Programmatic Indexing

// In ai-service on startup
async fn initialize_rag() -> Result<()> {
    let rag = RAGSystem::new(&config.rag).await?;
    
    // Index documentation
    let docs = load_markdown_docs("provisioning/docs/src")?;
    for doc in docs {
        rag.ingest_document(&doc).await?;
    }
    
    // Index schemas
    let schemas = load_nickel_schemas("provisioning/schemas")?;
    for schema in schemas {
        rag.ingest_schema(&schema).await?;
    }
    
    Ok(())
}

Usage Examples

Query the RAG System

# Search for context-aware information
provisioning ai query "How do I configure PostgreSQL with encryption?"

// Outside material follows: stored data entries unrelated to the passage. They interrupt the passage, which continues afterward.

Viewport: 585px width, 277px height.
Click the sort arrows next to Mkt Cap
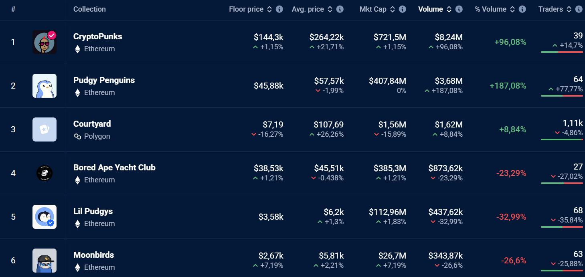pyautogui.click(x=392, y=9)
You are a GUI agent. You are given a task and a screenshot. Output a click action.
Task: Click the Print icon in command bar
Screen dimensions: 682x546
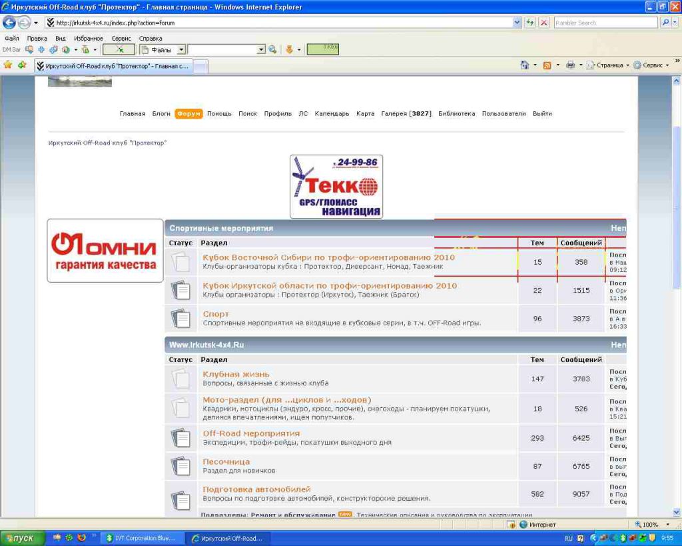pyautogui.click(x=570, y=65)
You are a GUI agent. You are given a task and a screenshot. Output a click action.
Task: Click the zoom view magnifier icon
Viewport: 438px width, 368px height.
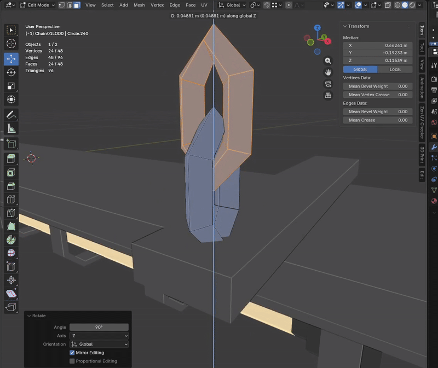328,61
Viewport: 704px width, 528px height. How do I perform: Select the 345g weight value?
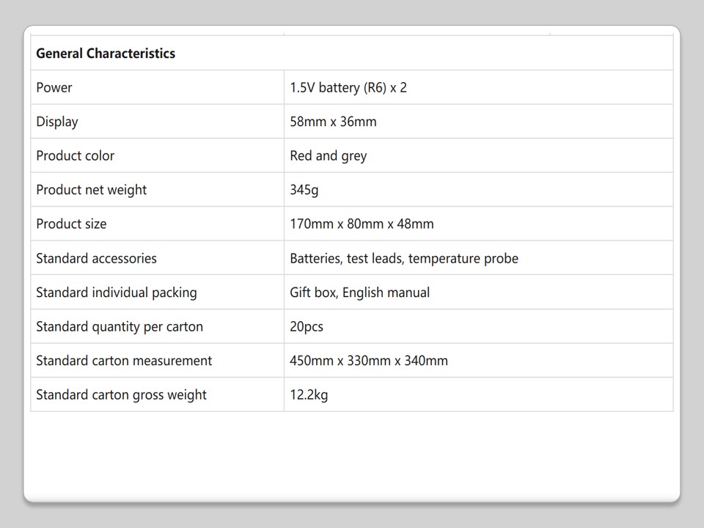(x=304, y=190)
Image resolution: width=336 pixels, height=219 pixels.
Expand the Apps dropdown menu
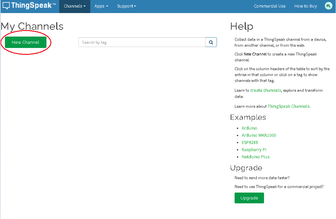coord(101,6)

# Get configuration template
provisioning ai template "Describe production Kubernetes on AWS"

# Interactive mode
provisioning ai chat
> What are the best practices for database backup?

AI Service Integration

// AI service uses RAG to enhance generation
async fn generate_config(user_request: &str) -> Result<String> {
    // Retrieve relevant context
    let context = rag.search(user_request, top_k=5).await?;
    
    // Build prompt with context
    let prompt = build_prompt_with_context(user_request, &context);
    
    // Generate configuration
    let config = llm.generate(&prompt).await?;
    
    // Validate against schemas
    validate_nickel_config(&config)?;
    
    Ok(config)
}

Form Assistance Integration

// In typdialog-ai (JavaScript/TypeScript)
async function suggestFieldValue(fieldName, currentInput) {
    // Query RAG for similar configurations
    const context = await rag.search(
        `Field: ${fieldName}, Input: ${currentInput}`,
        { topK: 3, semantic: true }
    );
    
    // Generate suggestion using context
    const suggestion = await ai.suggest({
        field: fieldName,
        input: currentInput,
        context: context,
    });
    
    return suggestion;
}

Performance Characteristics

| | Operation | Time | Cache Hit | | | | ----------- | ------ | ----------- | | | | Vector embedding | 200-500ms | N/A | | | | Vector search (cold) | 300-800ms | N/A | | | | Keyword search | 50-200ms | N/A | | | | Hybrid search | 500-1200ms | <100ms cached | | | | Semantic cache hit | 10-50ms | Always | |

Typical query flow:

  1. Embedding: 300ms
  2. Vector search: 400ms
  3. Keyword search: 100ms
  4. Ranking: 50ms
  5. Total: ~850ms (first call), <100ms (cached)

Configuration

See Configuration Guide for detailed RAG setup:

  • LLM provider for embeddings
  • SurrealDB connection
  • Chunking strategies
  • Search weights and limits
  • Cache settings and TTLs

Limitations and Considerations

Document Freshness

  • RAG indexes static snapshots
  • Changes to documentation require re-indexing
  • Use watch mode during development

Token Limits

  • Large documents chunked to fit LLM context
  • Some context may be lost in chunking
  • Adjustable chunk size vs. context trade-off

Embedding Quality

  • Quality depends on embedding model
  • Domain-specific models perform better
  • Fine-tuning possible for specialized vocabularies

Monitoring and Debugging

Query Metrics

# View RAG search metrics
provisioning ai metrics show rag

# Analysis of search quality
provisioning ai eval-rag --sample-queries 100

Debug Mode

# In provisioning/config/ai.toml
[ai.rag.debug]
enabled = true
log_embeddings = true      # Log embedding vectors
log_search_scores = true   # Log relevance scores
log_context_used = true    # Log context retrieved

Last Updated: 2025-01-13 Status: Production-Ready Test Coverage: 22/22 tests passing Database: SurrealDB 1.5.0+